2:00 am, pitch black but for the twinkling headlamps. Crampons on my boots, ice axe in my hand, inexorably tethered to a team of four. I’m scrambling up the aptly named, Disappointment Cleaver, despair creeping into my consciousness. This is where I learned the meaning of Commitment.
Though I’d trained hard and felt great on the climb the day before, I was laboring mightily in the higher altitude. While we charged passed other rope teams, I felt as if I was barely hanging on, I’d never been so completely spent. (What made me think this was a good way to celebrate my 50th birthday?!)
Then, I recalled what Ed Viesturs had told me the night before our initial ascent. I’d asked him how many times he’d turned back from a peak due to circumstances within his control. His answer: Never. He had never given up on a summit because he was too tired or too hungry or too cold or too scared. Never in 30 years of climbing the world’s highest peaks. Ed’s formidable fortitude inspired me to dig deeper than I could have imagined possible and I kept placing one boot after the other. I would get up that mountain, no matter what.
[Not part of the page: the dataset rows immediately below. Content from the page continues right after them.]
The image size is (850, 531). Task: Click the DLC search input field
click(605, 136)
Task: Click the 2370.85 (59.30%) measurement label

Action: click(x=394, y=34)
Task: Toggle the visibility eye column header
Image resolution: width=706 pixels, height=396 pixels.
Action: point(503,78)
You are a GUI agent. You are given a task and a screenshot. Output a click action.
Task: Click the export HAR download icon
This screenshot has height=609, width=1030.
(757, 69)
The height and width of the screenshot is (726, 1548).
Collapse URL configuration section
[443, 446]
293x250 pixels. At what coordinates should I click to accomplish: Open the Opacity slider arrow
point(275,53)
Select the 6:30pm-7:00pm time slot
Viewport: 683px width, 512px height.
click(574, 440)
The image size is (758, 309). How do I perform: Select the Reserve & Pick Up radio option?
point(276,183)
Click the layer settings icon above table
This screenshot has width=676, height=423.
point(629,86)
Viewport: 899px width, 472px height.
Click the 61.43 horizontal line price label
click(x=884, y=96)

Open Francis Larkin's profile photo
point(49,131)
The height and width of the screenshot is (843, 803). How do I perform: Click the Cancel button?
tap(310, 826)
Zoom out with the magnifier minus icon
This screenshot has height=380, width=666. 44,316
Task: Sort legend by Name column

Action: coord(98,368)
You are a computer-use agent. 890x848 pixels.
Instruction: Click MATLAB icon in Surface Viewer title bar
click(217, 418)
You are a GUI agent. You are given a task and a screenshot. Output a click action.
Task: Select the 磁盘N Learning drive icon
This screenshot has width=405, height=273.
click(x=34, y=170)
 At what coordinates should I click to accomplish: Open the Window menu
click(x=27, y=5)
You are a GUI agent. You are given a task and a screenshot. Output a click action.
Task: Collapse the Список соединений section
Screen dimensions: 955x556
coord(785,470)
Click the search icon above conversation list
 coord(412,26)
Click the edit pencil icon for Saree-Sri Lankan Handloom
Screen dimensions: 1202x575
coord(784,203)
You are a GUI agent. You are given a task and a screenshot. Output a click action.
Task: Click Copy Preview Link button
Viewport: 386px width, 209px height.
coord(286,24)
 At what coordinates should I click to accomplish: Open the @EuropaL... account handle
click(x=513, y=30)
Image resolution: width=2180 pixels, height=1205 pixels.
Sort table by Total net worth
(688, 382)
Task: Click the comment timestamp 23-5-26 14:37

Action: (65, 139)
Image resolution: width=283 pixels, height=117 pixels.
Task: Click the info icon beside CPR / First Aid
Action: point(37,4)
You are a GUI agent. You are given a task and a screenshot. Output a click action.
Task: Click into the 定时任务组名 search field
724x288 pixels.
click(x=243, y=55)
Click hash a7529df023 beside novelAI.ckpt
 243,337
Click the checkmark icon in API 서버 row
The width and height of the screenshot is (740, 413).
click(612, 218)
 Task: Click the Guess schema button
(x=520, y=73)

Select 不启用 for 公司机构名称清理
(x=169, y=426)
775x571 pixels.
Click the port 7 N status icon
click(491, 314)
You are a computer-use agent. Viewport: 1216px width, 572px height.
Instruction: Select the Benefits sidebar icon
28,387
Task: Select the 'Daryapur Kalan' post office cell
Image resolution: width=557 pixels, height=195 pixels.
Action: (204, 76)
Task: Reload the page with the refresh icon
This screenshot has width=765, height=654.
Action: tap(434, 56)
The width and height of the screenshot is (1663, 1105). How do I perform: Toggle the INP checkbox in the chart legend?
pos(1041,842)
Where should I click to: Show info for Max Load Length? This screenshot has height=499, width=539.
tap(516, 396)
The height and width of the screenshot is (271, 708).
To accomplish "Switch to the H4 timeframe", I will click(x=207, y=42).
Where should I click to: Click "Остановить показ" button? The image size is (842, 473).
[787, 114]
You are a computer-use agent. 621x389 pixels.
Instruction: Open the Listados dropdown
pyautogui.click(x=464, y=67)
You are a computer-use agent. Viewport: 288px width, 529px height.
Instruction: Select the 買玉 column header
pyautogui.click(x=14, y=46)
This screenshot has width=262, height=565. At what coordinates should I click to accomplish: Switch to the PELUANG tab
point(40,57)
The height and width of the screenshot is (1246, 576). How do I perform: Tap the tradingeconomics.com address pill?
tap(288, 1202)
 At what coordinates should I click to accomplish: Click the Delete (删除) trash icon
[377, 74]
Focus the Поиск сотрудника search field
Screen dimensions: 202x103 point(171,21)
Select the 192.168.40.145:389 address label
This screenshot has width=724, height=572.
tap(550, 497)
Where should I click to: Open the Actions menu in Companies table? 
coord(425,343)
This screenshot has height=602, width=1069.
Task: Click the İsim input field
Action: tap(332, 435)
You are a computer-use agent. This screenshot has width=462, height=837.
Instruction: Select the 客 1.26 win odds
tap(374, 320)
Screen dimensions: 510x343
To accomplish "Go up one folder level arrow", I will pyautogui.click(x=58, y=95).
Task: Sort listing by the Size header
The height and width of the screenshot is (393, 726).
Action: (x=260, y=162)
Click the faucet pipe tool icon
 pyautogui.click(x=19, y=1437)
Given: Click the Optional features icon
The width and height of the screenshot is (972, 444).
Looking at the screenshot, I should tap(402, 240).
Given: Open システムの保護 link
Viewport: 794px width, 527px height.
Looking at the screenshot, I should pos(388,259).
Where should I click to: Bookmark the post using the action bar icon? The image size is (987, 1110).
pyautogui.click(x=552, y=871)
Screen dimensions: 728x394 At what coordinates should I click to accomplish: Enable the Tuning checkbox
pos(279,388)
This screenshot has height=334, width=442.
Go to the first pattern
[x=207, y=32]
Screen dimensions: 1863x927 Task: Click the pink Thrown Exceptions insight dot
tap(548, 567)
“No matter what” thinking generates a powerful mindset shift from “if” to “how”. Nothing about the circumstances change, and when our mindset shifts from “if” to “how” the possibility of impossibility, the option for failure, is eliminated from consideration. And instead we search for the way we can. Every way considered assumes success.
The “if” mindset is like testing a hypothesis. Hypothesis: I can summit Mt. Rainier. True or false. (It is as if either outcome has an equal likelihood.) Because an “If” mindset allows for a “false” outcome, the likelihood of a “true” outcome drops. The difference between “if” and “how” is a matter of Commitment.
In our over-scheduled, always-accessible, multi-optional lives, we experience “if” commitment all the time. We experience an “if I can”, “if it’s convenient” “I’ll try”, kind of commitment to goals, people, communities, work, volunteerism and ourselves. I’ll go to that board meeting, “if I can”. I’ll help my friends move, “if they are really organized”. I’ll stop by that get together, “if I have time”. “I’ll try” to hit my fitness goal, no harm in trying. These are hedging strategies. With “if” commitments, we keep our options open, we avoid actually failing, we don’t disappoint, we don’t get hurt. The “if” commitment is comfortable, convenient.
And while “if” commitments feel easier, what we don’t realize in the moment is how exhausting they can be over time. We are constantly re-trading our decisions. Should I or shouldn’t I go? Who will be upset with me if I don’t? How much effort is enough? Is this good enough? A “how” commitment is energy-efficient. A single decision is made once. Like an on/off switch. All the energy is put into the effort of moving forward on the goal, the relationship, the event, the organization. We are “all in”. An “if” commitment is a partial, “toe in the water” kind of commitment and we leave some of the most resourceful parts of ourselves behind.
How do we make “how” commitments without becoming over committed? One possibility: Transform “if” commitments either into a defined “how” commitment or no commitment at all. A defined “how” commitment would involve deciding specifically what you definitely will do, then anything more is gravy. How many times per week will you work out, no matter what? How many nights will you be home for dinner at a specific time, no matter what? How many times per month will you call/visit family, no matter what?
Creating defined “how” commitments or eliminating commitments altogether can be difficult in the beginning because it requires intention, clarity and courageous conversation with the parties involved. And instead of constantly kicking that can down the road and wearing down relationships with your “iffy” commitments, you’ll be following through on your “how” commitments with an efficiency and clarity that dramatically reduces mental, emotional and physical drag and enhances the quality of your life and relationships. You’ll feel lighter and more aligned with what’s truly important to you.
BTW, I summitted Mt. Rainier around 6:30 am that morning, minus a few teammates who started the trek. It was by far the hardest thing I have ever done. And it was life-changing for me because it proved the power of “how”.